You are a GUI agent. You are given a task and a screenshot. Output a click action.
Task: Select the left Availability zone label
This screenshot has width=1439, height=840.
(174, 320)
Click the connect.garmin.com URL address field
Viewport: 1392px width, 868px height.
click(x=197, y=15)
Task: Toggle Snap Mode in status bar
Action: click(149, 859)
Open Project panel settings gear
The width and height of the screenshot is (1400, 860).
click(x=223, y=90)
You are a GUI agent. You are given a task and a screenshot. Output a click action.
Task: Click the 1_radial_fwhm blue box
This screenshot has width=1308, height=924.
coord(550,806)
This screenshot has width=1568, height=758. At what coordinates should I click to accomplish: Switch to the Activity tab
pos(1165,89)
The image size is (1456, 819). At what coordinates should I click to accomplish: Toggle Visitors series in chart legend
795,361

• Problem to solve: Please retype exactly the line containing "Task: Select the left Availability zone label" and each line after it to the end of the records, and nothing more.

• Final answer:
Task: Select the left Availability zone label
This screenshot has width=1439, height=840.
(174, 320)
Click the connect.garmin.com URL address field
Viewport: 1392px width, 868px height.
click(x=197, y=15)
Task: Toggle Snap Mode in status bar
Action: click(149, 859)
Open Project panel settings gear
The width and height of the screenshot is (1400, 860).
click(x=223, y=90)
You are a GUI agent. You are given a task and a screenshot. Output a click action.
Task: Click the 1_radial_fwhm blue box
This screenshot has width=1308, height=924.
coord(550,806)
This screenshot has width=1568, height=758. At what coordinates should I click to accomplish: Switch to the Activity tab
pos(1165,89)
The image size is (1456, 819). At what coordinates should I click to accomplish: Toggle Visitors series in chart legend
795,361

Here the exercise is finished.